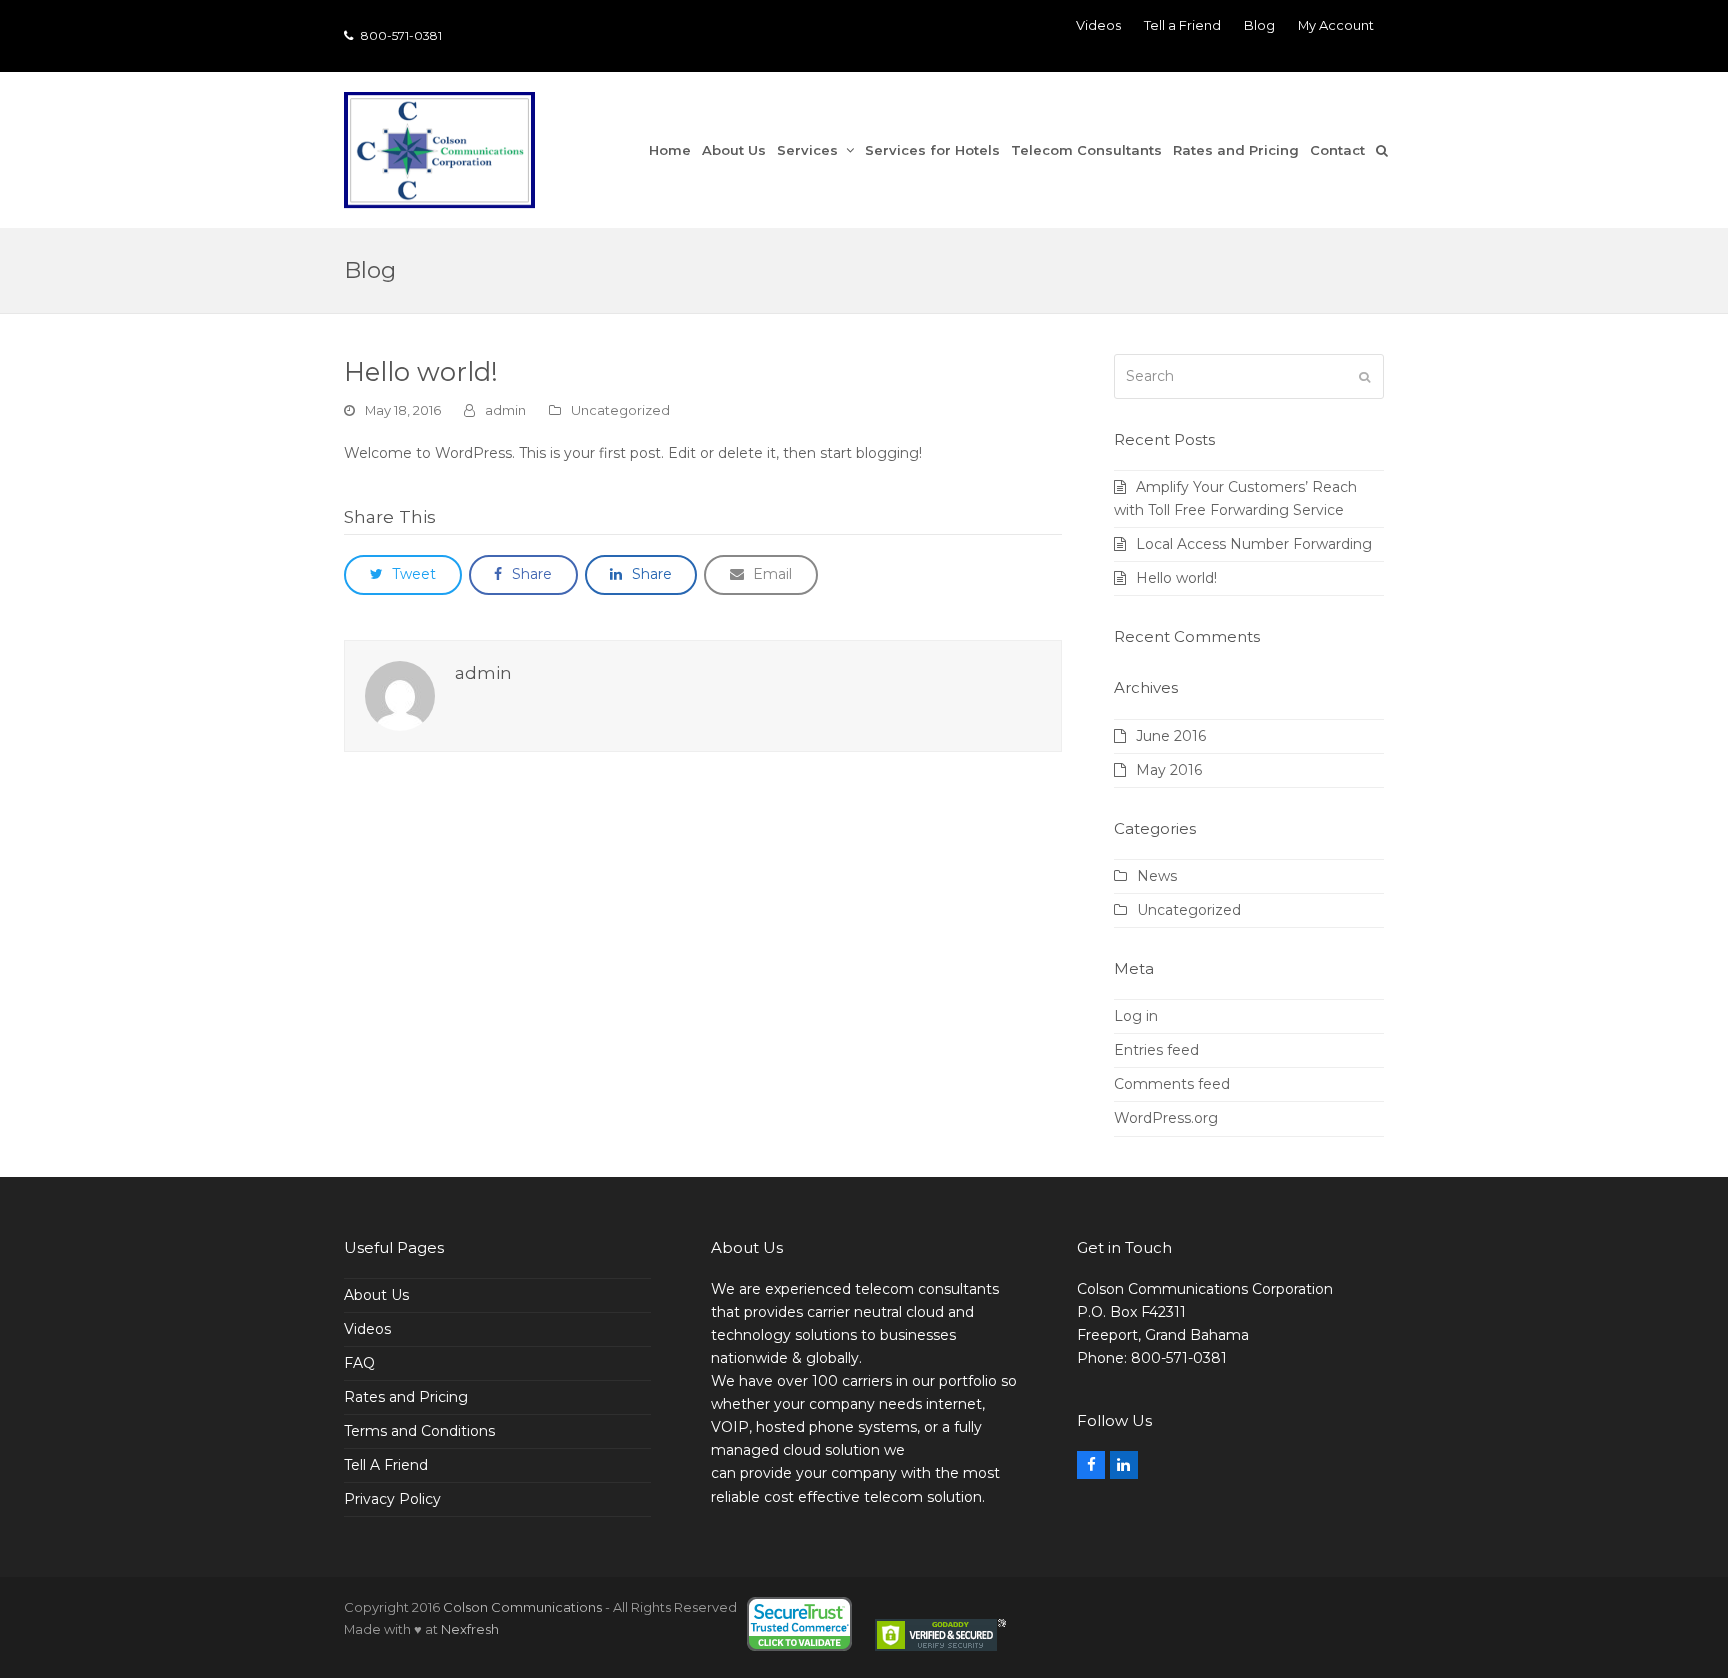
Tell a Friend (1182, 25)
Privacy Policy (392, 1499)
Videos (1098, 25)
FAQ (359, 1363)
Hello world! (1176, 578)
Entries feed (1156, 1050)
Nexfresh (470, 1629)
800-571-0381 (400, 35)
▬▬▬▬▬▬
→ **Task to complete**: Print the material word for word without images.

→ **The completed task**:
Tell a Friend (1182, 25)
Privacy Policy (392, 1499)
Videos (1098, 25)
FAQ (359, 1363)
Hello world! (1176, 578)
Entries feed (1156, 1050)
Nexfresh (470, 1629)
800-571-0381 (400, 35)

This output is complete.